The Seattle Times typically does not name juveniles accused of crimes unless they’re charged as adults.
Attorneys for Haile’s family filed the complaint Tuesday in King County Superior Court, alleging the school did not adequately protect students from the shooter, who had a known “violent propensity and affinity for guns and weapons” and who had been suspended for bringing weapons to school one month before killing Haile, according to the complaint.
In a statement Thursday, Seattle Public Schools declined to comment on the specifics of the lawsuit, but said the district “generally disagrees with the proposition that the actions of an individual that resulted in a shooting was the fault of the district.”
“[Seattle Public Schools] also recognizes the challenges that our society faces with widespread access to firearms and disregard by some to the tragic harm they can cause,” the statement said.
Haile’s mother, Tsedale Woldemariam, declined to answer questions about the lawsuit through her Seattle attorney, Cheryl Snow, who said in a statement Wednesday that Haile’s death “could have readily been prevented.”
The complaint does not specify the amount in damages Haile’s family is seeking, but a tort claim notice filed in late May said the family sought $45 million.
According to the complaint, school officials failed to protect Haile by not adequately disciplining or supervising the shooter after he brought weapons to school in October 2022, and failed to intervene after a student reported the boy for acting “agitated and aggressive” on the day of the shooting.
The morning of Oct. 3, 2022, a student reported to school security that the boy had threatened her with what she thought was a gun inside an all-gender bathroom. Someone called 911 about three hours later to report the boy for threatening other students with a knife and a BB gun inside the school, the complaint states.

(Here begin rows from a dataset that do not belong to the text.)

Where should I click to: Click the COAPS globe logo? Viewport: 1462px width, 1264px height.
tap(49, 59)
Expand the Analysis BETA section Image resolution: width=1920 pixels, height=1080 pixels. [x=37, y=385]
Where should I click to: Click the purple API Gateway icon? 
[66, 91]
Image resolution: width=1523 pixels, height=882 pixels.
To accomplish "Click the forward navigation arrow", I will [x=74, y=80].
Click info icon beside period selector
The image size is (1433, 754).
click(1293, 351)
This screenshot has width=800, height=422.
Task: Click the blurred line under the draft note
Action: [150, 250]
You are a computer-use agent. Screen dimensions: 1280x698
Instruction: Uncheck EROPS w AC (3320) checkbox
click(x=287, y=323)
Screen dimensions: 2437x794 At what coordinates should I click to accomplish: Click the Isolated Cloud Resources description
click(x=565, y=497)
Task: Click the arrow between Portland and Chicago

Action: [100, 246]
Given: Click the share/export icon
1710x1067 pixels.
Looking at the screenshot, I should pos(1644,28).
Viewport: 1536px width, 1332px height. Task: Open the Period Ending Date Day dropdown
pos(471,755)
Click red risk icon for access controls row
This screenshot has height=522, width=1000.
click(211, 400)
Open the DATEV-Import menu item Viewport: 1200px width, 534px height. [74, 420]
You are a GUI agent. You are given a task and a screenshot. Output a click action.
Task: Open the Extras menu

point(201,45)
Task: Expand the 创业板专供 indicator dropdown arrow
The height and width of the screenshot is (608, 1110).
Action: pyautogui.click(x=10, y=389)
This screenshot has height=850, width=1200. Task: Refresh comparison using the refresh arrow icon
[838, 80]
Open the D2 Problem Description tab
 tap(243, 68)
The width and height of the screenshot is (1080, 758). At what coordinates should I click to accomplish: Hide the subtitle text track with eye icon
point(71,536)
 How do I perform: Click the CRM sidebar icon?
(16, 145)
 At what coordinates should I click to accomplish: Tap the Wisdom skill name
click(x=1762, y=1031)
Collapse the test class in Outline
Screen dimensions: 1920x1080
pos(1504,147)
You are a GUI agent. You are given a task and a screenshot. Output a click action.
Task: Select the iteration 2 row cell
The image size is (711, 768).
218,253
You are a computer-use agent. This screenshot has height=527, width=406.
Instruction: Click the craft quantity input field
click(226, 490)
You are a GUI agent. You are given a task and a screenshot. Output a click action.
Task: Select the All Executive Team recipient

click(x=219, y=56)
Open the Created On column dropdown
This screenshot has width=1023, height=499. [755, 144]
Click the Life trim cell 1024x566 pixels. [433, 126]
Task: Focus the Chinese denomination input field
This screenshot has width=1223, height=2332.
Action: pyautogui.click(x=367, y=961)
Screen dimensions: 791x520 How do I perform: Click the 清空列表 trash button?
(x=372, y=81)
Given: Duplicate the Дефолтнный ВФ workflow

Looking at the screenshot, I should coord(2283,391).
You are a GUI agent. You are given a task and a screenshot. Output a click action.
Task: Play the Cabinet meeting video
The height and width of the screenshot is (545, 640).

School employees found the boy and brought him into an office where Ingraham Principal Martin Floe and Assistant Principal Zack Elvig searched his backpack, finding a fixed-blade knife and a black BB gun designed to look like a handgun.
A school principal or their designee must search a student’s possessions if there’s reason to believe the student has an illegally possessed firearm, under state law.
Under school district policy, students who bring weapons that appear to be firearms to school — also a violation of state law — can be suspended or expelled for up to one year and must undergo a threat assessment to determine what safety measures should be taken to keep others safe, the complaint states.
But Haile’s family said in their lawsuit that school officials suspended the boy for fewer than three days and never conducted a threat assessment, allowing the boy to return to school with “no apparent safety plan” in place.
School officials failed again, the complaint alleges, by not adequately responding to reports of the same boy’s behavior the morning of the shooting.
At about 9:15 a.m. on Nov. 8, 2022, a student who was closely associated with the shooter reported to a teacher that he was worried “something was going to happen.” About a half-hour later, a person reported the shooter was acting aggressively to school security. Neither the teacher nor security personnel — who remained in their office instead of searching for the boy — acted on the reports, the complaint alleges.
Surveillance camera video recorded inside the school that morning shows the boy pulling a gun from his backpack and shooting Haile multiple times in the back, then pointing the gun at other nearby students and firing until the gun is emptied, the complaint states.
Haile would not have been killed had Seattle Public Schools taken “reasonable steps” to keep students safe from a boy known to bring weapons to school and threaten other students, the complaint alleges.
“[Seattle Public Schools] has to wise up and has to make the safety of its students and employees a priority,” Snow’s statement said. “Ingraham High School’s naive, Pollyannaish approach to safety is inexcusable.”